Many attempts to improve robotic pruners have relied on advanced sensors and 3D reconstructions of tree geometry to plan cuts. However, depth-sensing technologies often perform poorly in bright sunlight and may fail to capture thin branches accurately. The 3D reconstruction is also computationally intensive.
Lee, Grimm, and robotics master’s student Abhinav Jain co-authored a paper, published at the 2025 IEEE International Conference on Robotics and Automation, that describes a method for bypassing 3D reconstruction. Instead, a camera mounted on the wrist of a Universal Robotics UR5 robot arm tracks the movement of branches within its field of view. The motion patterns are used to navigate the cutting arm through cluttered tree environments.
Erasing barriers between academia and industry
Lee co-directs DRAIL with Jonathan Hurst, co-founder of Agility Robotics, Professor Alan Fern, and Associate Professor Fuxin Li. The lab collaborates with Agility and has access to the company’s latest robots, including DIGIT, the world’s first commercially deployed humanoid robot.
The lab also has access to the previously mentioned Go2 quadruped and UR5 robotic arm, as well as Agility’s Cassie bipedal robot and BlueROV autonomous underwater drones, among many others.
DRAIL’s industry engagement includes a part-time Ph.D. option that maintains ongoing connections between academic research and industry. Ph.D. student Akhil Perincherry, for example, works as a senior perception engineer at Ford while pursuing his Ph.D.
Graduates have found research and engineering positions across the tech industry. Several have moved into hardware or software engineering roles at Agility, which operates a humanoid robotic factory, RoboFab, in Salem, Oregon. Others have found work at robotics start-ups like Sanctuary AI, which pairs humanoid robots with artificial intelligence, or at companies leading the space industry, such as Honeybee Robotics (today owned by Blue Origin).
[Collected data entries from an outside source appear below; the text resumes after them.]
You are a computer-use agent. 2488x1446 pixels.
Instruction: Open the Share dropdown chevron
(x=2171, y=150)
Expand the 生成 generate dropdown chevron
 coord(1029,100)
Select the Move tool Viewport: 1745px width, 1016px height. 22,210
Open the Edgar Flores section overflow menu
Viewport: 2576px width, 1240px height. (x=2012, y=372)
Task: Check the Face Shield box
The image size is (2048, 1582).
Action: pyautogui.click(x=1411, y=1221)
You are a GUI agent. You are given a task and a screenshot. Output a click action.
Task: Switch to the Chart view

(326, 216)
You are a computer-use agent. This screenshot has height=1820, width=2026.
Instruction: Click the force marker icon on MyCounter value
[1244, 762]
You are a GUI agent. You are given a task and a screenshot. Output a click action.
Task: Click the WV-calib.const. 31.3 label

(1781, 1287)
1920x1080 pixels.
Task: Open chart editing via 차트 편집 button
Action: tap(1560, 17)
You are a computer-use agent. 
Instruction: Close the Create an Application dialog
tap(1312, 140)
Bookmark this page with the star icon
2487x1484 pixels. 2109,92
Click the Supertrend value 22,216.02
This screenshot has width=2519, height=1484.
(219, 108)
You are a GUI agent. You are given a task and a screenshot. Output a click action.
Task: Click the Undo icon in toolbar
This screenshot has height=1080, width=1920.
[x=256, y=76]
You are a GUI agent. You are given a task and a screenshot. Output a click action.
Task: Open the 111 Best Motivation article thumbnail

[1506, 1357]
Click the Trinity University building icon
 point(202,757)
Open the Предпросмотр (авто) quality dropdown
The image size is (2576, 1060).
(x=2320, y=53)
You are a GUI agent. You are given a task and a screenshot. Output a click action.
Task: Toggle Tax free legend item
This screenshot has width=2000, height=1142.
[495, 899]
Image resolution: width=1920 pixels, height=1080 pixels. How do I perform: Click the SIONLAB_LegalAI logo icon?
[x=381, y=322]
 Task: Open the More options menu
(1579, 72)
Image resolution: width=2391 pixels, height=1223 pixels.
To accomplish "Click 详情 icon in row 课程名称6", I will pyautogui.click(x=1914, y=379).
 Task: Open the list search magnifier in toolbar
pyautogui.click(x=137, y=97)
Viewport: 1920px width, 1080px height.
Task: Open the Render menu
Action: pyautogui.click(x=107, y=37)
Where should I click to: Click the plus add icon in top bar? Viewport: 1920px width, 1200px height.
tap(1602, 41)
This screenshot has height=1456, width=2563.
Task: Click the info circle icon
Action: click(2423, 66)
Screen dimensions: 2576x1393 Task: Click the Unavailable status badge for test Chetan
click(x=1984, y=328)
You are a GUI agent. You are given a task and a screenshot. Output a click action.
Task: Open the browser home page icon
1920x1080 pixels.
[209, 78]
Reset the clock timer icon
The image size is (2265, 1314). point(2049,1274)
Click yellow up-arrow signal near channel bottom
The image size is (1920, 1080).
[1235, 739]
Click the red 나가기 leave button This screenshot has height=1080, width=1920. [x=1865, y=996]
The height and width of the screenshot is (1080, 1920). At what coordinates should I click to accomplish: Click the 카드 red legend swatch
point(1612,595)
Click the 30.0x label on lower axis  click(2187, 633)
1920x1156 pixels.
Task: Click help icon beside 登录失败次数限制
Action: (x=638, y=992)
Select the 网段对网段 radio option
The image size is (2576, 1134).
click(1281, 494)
These placements reflect the applicability of skills learned in the lab. While many graduates go on to work with physical robots, the computer vision, natural language processing, and reinforcement learning techniques that students learn at DRAIL can be applied to both hardware and software challenges facing AI/ML researchers.
"With AI’s broad adoption across industries, a lot of the skills are transferable to other use cases," Lee said.